I loved this book as a child. One of my favorites. I started reading it and remembered all the happiness inside the pages. There’s also sadness, but that doesn’t take away from the beautiful story it is.
Wait.
Am I really thinking about Charolette’s Web? Or is God putting something on my heart?
The answer is quite clear. Crystal clear.
God is saying to me…
”Kendra, write your story”
I’m saying…
“I don’t know how.”
“I don’t know where to start.”
“I don’t like this idea anymore.”
“I don’t want to.”
“It’s too hard.”
“I’m scared to.”
“No.”
“But God, I want to obey you.”
“And God, I know you’ve called me to write it.”
God is saying to me…
”Kendra, I am with you”
“Kendra, I love you”
Matthew 16:23-25 Jesus turned and said to Peter, “Get behind me, Satan! You are a stumbling block to me; you do not have in mind the concerns of God, but merely human concerns.” Then Jesus said to his disciples, “Whoever wants to be my disciple must deny themselves and take up their cross and follow me. For whoever wants to save their life will lose it, but whoever loses their life for me will find it.

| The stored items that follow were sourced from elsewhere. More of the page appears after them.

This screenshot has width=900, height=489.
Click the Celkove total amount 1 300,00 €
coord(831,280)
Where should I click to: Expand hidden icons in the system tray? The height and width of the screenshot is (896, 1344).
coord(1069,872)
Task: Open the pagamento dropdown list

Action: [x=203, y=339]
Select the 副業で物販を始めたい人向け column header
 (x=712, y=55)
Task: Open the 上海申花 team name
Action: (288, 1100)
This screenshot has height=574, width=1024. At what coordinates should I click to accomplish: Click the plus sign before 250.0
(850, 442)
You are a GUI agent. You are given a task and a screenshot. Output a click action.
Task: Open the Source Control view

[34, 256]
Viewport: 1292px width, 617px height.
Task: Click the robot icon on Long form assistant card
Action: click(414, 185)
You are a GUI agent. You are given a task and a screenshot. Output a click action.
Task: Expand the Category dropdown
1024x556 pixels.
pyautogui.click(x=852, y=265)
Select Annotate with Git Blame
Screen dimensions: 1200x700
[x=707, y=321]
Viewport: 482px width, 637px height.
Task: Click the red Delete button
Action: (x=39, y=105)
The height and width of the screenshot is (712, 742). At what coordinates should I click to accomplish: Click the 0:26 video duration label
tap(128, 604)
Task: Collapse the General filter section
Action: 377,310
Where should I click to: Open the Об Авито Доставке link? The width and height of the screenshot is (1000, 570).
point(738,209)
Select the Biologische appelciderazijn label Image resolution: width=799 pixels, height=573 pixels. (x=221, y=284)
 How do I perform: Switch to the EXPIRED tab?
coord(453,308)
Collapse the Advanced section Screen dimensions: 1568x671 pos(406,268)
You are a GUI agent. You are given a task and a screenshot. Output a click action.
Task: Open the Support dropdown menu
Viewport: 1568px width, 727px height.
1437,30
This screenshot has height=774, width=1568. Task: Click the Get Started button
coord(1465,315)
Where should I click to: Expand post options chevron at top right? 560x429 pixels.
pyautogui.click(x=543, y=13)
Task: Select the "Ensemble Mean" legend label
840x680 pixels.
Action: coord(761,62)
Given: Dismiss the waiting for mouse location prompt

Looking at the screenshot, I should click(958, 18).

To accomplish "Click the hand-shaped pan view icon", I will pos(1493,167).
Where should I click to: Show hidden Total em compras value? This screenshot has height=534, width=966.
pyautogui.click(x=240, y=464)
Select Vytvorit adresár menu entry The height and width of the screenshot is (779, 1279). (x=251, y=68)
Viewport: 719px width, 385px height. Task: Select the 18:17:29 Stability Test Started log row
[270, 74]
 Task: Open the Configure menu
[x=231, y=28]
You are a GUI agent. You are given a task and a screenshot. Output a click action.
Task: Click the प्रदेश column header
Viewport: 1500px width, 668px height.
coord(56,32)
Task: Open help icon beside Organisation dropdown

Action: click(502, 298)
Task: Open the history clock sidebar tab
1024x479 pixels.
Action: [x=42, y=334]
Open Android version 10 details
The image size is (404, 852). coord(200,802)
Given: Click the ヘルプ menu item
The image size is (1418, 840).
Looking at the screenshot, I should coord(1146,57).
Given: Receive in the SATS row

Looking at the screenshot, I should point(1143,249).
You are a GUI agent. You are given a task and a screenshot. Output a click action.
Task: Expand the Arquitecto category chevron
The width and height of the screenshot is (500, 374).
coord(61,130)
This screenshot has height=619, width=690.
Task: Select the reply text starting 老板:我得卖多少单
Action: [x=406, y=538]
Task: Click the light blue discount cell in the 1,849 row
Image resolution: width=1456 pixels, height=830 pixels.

Isaiah 45:3 I will give you hidden treasures, riches stored in secret places, so that you may know that I am the LORD, the God of Israel, who summons you by name.
John 10:27 My sheep listen to my voice; I know them, and they follow me.
For many years now, I have heard God’s very simple instructions in what He wants me to do…
“Kendra, I just want you to listen”
I’m at the point in my life where I must obey. I cannot risk not obeying. And I love God, and I do want to obey Him…mostly…
And that is where the s
t
u
m
bling block comes in.
Mostly.
Mostly won’t work. Mostly is NO. Mostly is not my calling. Mostly is not obeying.
Mostly must end.
So now what do I do?
Simple.
Get started.
Let God help me.
Believe God that it’s His calling for me and therefore He makes promises He must keep.
He has to keep them to me.
Why?
Because…
I am a child of God.
Psalm 37:23-24 The LORD directs the steps of the godly. He delights in every detail of their lives. Though they stumble, they will never fall, for the LORD holds them by the hand.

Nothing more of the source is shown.